Ajout () : Je peux mentionner que j'avais déjà écrit un billet sur ce sujet (dont j'avais oublié jusqu'à l'existence, je viens de retomber dessus, et il n'a donc pas été relu pour l'écriture de cette entrée-ci).
☛ Quelques chiffres
Mais la question du nucléaire prend une tournure assez différente et, disons, plus aiguë, en France, qui est le pays du monde produisant la part la plus importante de son énergie (69% de l'énergie électrique, 36% de l'énergie primaire) par ce mode de production, ce qui explique que l'énergie électrique en France soit si faiblement carbonée (68gCO₂/kWh pour la France en 2021, contre 364gCO₂/kWh pour l'Allemagne ou 657gCO₂/kWh pour la Pologne : les pays européens qui font mieux que la France sont les pays disposant d'une abondante énergie hydroélectrique ; source ici).
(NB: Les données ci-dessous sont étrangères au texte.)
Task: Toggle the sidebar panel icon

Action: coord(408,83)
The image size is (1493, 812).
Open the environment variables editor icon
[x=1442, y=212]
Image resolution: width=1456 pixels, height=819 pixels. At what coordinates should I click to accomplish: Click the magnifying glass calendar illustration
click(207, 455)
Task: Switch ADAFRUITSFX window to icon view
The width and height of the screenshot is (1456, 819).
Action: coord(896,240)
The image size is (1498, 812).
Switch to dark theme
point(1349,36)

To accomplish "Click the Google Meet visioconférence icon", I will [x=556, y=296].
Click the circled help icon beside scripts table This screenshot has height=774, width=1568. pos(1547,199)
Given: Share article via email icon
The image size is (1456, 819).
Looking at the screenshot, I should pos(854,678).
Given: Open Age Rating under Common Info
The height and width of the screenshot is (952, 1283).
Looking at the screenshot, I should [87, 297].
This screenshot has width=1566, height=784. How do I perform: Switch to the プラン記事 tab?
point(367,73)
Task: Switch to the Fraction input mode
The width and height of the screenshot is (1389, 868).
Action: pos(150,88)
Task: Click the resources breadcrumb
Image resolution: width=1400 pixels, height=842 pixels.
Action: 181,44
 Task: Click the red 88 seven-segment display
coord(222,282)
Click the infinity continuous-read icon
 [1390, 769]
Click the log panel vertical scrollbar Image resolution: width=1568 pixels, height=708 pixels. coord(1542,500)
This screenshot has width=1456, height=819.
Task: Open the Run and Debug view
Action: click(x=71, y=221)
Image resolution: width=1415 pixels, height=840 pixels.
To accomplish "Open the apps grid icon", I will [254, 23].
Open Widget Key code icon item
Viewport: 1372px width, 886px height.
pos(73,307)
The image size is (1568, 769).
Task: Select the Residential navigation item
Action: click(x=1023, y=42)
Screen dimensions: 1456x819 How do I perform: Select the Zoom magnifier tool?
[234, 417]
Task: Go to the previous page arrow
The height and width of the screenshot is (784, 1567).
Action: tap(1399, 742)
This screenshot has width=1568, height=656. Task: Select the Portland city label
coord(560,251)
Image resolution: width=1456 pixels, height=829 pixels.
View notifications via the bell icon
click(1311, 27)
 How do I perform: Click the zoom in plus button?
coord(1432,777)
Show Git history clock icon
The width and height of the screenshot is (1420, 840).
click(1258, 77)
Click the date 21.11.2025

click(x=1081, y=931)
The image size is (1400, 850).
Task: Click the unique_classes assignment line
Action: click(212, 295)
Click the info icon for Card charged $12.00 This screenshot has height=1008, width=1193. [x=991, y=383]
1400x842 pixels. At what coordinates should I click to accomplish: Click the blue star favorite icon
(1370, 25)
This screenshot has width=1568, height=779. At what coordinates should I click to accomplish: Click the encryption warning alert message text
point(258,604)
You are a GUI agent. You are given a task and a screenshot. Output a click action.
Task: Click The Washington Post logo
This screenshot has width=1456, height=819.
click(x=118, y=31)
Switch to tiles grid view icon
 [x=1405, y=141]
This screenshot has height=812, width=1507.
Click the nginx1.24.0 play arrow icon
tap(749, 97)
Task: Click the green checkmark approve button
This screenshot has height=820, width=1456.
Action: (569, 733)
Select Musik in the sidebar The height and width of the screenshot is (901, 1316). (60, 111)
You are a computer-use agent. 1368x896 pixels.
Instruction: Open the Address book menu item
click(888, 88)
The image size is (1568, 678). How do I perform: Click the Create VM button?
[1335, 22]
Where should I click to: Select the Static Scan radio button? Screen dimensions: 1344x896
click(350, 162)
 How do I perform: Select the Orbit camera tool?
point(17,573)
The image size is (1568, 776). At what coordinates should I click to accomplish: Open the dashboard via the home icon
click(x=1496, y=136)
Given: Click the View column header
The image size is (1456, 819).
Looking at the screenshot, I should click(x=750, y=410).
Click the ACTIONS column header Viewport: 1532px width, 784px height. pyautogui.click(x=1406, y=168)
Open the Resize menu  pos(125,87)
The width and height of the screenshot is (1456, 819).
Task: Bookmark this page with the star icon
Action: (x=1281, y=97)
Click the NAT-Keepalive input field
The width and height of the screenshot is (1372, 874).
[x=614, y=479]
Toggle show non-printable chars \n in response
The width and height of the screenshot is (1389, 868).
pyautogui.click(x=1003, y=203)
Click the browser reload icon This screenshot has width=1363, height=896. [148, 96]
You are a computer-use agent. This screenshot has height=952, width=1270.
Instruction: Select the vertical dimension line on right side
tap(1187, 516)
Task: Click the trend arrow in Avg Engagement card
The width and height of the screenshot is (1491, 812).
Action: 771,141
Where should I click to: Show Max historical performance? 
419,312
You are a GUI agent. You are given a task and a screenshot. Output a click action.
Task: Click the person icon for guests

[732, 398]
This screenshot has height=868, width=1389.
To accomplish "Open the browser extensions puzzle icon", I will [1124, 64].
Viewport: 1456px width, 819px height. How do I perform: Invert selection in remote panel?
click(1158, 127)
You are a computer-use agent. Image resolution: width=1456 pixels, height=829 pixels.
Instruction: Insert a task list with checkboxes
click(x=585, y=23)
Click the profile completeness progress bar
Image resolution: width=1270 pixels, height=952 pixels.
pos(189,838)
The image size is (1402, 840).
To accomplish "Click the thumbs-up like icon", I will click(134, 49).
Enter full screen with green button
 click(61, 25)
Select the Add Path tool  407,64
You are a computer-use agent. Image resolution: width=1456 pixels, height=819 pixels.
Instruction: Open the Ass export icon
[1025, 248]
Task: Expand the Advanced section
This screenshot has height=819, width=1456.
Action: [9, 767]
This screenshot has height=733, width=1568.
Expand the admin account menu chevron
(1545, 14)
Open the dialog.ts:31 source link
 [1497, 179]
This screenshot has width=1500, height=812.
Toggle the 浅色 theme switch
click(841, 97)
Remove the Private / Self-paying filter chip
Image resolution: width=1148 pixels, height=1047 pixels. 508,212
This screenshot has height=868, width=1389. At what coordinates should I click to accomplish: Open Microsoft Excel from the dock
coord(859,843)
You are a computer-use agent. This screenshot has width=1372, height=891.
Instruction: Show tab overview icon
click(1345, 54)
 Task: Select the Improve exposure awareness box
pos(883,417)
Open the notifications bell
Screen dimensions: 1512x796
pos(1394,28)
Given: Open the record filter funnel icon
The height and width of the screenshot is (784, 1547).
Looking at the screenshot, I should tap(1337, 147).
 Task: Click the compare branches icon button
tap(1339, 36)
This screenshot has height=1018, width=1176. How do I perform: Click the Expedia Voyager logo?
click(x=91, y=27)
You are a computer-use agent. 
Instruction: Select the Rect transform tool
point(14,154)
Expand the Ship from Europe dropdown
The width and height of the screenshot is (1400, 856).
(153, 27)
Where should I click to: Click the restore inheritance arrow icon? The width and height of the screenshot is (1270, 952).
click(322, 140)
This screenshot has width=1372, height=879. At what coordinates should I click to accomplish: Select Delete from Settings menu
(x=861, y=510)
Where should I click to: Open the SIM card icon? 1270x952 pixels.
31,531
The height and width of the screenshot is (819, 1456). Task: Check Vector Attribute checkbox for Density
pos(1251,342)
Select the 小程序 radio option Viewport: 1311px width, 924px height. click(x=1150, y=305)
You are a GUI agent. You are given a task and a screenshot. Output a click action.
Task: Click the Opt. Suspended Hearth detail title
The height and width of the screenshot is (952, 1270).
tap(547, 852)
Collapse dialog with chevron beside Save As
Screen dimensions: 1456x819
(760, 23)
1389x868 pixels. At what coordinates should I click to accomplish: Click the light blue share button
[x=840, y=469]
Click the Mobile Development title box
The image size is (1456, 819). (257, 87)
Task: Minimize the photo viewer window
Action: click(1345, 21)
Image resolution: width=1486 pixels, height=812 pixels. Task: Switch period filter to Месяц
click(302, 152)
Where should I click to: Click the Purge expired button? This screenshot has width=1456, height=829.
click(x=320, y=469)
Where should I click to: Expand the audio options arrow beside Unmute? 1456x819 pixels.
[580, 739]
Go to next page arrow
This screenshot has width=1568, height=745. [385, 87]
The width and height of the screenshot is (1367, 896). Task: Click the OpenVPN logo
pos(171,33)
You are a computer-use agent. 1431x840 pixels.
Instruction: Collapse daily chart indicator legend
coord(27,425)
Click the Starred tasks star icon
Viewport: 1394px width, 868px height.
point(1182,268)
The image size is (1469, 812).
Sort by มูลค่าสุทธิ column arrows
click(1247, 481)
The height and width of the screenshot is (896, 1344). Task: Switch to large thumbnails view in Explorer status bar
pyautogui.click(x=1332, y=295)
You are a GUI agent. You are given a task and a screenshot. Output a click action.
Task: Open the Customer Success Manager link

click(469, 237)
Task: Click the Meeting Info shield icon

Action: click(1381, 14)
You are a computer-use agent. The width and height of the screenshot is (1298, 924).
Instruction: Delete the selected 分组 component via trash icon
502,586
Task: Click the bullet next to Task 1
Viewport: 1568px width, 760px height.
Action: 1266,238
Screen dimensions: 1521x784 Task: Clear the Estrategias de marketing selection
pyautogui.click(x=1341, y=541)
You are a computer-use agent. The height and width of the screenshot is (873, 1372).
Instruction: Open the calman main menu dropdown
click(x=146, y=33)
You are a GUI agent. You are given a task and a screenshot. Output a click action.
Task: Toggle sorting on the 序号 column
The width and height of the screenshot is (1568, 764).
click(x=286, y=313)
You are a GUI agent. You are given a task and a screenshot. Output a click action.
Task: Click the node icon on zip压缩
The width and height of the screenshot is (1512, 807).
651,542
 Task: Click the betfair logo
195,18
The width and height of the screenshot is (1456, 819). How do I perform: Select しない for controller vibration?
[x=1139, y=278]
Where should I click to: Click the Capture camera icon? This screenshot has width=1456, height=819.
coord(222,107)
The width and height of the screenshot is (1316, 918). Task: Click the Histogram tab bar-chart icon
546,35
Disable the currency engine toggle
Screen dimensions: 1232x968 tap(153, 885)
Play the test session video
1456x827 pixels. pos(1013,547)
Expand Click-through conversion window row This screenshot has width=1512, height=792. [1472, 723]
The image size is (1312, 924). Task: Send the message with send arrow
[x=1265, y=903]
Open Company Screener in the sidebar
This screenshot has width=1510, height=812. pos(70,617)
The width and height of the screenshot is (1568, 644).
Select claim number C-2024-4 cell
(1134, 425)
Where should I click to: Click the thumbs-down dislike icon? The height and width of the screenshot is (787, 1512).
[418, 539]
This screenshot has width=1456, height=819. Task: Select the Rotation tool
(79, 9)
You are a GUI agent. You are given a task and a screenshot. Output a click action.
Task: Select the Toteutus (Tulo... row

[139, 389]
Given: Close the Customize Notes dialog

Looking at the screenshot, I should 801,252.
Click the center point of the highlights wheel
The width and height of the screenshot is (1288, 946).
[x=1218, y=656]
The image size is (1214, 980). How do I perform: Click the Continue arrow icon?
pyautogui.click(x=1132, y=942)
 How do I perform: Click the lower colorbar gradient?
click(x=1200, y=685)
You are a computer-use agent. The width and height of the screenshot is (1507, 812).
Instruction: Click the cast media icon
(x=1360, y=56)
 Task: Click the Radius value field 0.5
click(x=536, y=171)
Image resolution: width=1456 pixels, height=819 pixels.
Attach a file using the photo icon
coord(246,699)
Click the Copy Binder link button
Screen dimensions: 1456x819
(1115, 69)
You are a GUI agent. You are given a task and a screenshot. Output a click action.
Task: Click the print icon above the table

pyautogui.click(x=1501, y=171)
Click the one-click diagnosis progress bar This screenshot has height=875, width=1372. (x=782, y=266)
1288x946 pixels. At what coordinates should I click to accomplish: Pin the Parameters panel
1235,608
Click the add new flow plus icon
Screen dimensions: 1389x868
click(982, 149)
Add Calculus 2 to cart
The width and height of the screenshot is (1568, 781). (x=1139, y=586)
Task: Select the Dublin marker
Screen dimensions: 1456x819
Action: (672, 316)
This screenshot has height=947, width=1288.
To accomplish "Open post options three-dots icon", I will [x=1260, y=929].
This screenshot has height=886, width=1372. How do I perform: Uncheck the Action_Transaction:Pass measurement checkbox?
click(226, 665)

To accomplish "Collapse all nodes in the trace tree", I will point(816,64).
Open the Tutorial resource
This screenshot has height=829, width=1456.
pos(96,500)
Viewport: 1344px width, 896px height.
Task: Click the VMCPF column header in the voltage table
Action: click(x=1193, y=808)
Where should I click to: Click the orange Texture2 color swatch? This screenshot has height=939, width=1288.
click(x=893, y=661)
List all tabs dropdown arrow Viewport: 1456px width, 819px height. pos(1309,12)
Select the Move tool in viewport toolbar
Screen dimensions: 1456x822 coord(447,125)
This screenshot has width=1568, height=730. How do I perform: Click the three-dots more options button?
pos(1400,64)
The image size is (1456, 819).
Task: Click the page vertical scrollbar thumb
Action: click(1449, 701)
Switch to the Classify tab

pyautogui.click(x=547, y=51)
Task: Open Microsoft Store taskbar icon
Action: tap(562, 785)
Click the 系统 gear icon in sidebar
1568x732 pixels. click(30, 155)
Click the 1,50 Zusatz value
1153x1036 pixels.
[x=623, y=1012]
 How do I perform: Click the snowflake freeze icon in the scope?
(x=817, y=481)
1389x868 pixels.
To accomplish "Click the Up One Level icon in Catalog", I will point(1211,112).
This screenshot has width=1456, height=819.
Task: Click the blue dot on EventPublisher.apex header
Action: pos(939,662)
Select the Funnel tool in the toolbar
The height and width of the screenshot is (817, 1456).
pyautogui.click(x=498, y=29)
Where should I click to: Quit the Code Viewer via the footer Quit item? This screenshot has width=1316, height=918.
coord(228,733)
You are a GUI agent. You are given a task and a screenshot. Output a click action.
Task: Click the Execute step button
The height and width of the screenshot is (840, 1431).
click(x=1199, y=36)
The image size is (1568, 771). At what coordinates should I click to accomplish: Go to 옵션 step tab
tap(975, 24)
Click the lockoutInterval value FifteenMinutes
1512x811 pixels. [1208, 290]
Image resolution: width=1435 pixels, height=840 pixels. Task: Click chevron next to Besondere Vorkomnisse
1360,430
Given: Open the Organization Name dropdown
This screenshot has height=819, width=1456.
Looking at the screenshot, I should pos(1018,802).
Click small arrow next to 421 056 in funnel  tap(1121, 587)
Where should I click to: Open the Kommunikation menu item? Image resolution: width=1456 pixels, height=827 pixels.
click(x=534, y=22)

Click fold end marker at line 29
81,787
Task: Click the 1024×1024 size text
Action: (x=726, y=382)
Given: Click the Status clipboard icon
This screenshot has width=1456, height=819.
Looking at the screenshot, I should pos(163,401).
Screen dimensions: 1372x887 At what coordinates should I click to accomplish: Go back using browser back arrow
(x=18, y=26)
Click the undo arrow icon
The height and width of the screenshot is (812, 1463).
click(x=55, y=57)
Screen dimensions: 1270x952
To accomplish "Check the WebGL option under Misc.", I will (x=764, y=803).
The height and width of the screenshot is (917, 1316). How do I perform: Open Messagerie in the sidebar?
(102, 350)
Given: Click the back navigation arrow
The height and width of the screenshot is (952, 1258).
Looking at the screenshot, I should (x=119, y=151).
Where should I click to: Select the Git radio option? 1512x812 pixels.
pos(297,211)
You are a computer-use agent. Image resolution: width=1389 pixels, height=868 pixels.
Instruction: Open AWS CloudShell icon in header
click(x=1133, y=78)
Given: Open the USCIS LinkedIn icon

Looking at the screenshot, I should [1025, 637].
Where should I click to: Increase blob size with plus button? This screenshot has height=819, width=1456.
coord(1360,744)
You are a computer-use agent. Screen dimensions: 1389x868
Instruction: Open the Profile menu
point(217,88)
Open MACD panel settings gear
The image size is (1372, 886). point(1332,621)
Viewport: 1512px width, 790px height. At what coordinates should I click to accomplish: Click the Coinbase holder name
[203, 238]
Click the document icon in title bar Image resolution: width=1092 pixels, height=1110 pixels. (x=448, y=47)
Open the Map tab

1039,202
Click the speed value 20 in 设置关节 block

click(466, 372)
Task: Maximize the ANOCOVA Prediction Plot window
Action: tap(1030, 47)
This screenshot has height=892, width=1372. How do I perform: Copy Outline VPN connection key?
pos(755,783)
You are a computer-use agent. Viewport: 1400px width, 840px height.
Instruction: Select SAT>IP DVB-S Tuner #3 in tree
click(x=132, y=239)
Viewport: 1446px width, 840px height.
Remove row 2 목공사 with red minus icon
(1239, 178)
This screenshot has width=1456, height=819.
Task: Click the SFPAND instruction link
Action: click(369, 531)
Ce chiffre n'est pas tout (en émissions totales de CO₂ basées sur la consommation, la France fait 6.48tCO₂/hab/an contre 9.88tCO₂/hab/an pour l'Allemagne, c'est plus serré, ce qui nous rappelle que l'électricité n'est pas tout ; source ici), mais il est néanmoins très significatif à une époque où l'objectif écologique prioritaire doit être de diminuer autant que possible nos émissions de gaz à effet de serre, et aussi où la part de l'électricité dans l'ensemble de notre consommation énergétique doit être amenée (en conséquence) à augmenter considérablement. (On ne va pas remplacer les véhicules thermiques par des véhicules électriques sans produire nettement plus d'électricité.) Il est donc inévitable de mentionner immédiatement le fait que le nucléaire nous donne accès à une large quantité d'énergie électrique presque entièrement décarbonée (il y a quelques émissions dues à la construction des centrales et à la production du combustible, mais elles sont comparables aux émissions de l'éolien), et pilotable qui plus est (je vais revenir sur ce point important).
☞ Deux sortes de critiques
Pourquoi, donc, la critique-t-on au point que certains appellent à s'en passer, à plus ou moins long terme ?
Je veux distinguer deux catégories de critiques adressées au nucléaire, parce qu'elles sont de nature assez différente et surtout, avancées à des fins assez différentes. La première catégorie concerne essentiellement les questions de sécurité, et de gestion des déchets radioactifs. La seconde catégorie porte sur des problèmes tels que : la disponibilité du combustible à long terme, le coût économique (du minerai et de la construction des centrales), les délais (de construction), etc. De façon simplifiée, la première catégorie d'objections est mise en avant par des organisations ou des individus qui sont idéologiquement opposés au nucléaire (p.ex., Greenpeace) ; la seconde catégorie par des opposants moins idéologiques (ou par des gens qui ne sont pas du tout opposants, mais simplement reconnaissent qu'il n'y a pas de remède magique aux problèmes de l'énergie).